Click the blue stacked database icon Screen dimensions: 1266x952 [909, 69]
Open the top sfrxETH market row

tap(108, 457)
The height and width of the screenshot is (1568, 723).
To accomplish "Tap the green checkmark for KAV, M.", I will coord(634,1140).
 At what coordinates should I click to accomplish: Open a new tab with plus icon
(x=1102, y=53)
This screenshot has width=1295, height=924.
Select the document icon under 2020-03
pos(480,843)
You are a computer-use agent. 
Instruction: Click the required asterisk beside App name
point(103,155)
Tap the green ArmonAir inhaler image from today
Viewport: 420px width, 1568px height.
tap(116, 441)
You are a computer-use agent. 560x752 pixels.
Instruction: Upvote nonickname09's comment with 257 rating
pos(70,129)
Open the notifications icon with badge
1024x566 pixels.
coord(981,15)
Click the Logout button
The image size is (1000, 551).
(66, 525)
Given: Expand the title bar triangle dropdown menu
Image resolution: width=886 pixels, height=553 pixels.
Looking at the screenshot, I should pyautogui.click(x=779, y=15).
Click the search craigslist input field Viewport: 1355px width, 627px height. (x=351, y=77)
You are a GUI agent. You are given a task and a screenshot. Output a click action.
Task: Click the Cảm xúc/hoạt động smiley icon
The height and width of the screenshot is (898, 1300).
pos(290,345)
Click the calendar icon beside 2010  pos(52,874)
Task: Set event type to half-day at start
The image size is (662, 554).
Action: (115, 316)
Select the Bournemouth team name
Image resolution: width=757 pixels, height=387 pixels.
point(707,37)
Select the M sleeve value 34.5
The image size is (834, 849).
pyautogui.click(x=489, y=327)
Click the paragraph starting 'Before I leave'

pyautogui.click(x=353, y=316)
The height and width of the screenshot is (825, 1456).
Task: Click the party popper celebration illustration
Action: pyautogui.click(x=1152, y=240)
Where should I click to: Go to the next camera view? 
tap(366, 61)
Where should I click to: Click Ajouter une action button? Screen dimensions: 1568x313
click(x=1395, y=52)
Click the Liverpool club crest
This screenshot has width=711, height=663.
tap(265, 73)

--*--

The full listing above is to be retyped exactly.

Click the blue stacked database icon Screen dimensions: 1266x952 [909, 69]
Open the top sfrxETH market row

tap(108, 457)
The height and width of the screenshot is (1568, 723).
To accomplish "Tap the green checkmark for KAV, M.", I will coord(634,1140).
 At what coordinates should I click to accomplish: Open a new tab with plus icon
(x=1102, y=53)
This screenshot has width=1295, height=924.
Select the document icon under 2020-03
pos(480,843)
You are a computer-use agent. 
Instruction: Click the required asterisk beside App name
point(103,155)
Tap the green ArmonAir inhaler image from today
Viewport: 420px width, 1568px height.
tap(116, 441)
You are a computer-use agent. 560x752 pixels.
Instruction: Upvote nonickname09's comment with 257 rating
pos(70,129)
Open the notifications icon with badge
1024x566 pixels.
coord(981,15)
Click the Logout button
The image size is (1000, 551).
(66, 525)
Given: Expand the title bar triangle dropdown menu
Image resolution: width=886 pixels, height=553 pixels.
Looking at the screenshot, I should pyautogui.click(x=779, y=15).
Click the search craigslist input field Viewport: 1355px width, 627px height. (x=351, y=77)
You are a GUI agent. You are given a task and a screenshot. Output a click action.
Task: Click the Cảm xúc/hoạt động smiley icon
The height and width of the screenshot is (898, 1300).
pos(290,345)
Click the calendar icon beside 2010  pos(52,874)
Task: Set event type to half-day at start
The image size is (662, 554).
Action: (115, 316)
Select the Bournemouth team name
Image resolution: width=757 pixels, height=387 pixels.
point(707,37)
Select the M sleeve value 34.5
The image size is (834, 849).
pyautogui.click(x=489, y=327)
Click the paragraph starting 'Before I leave'

pyautogui.click(x=353, y=316)
The height and width of the screenshot is (825, 1456).
Task: Click the party popper celebration illustration
Action: pyautogui.click(x=1152, y=240)
Where should I click to: Go to the next camera view? 
tap(366, 61)
Where should I click to: Click Ajouter une action button? Screen dimensions: 1568x313
click(x=1395, y=52)
Click the Liverpool club crest
This screenshot has width=711, height=663.
tap(265, 73)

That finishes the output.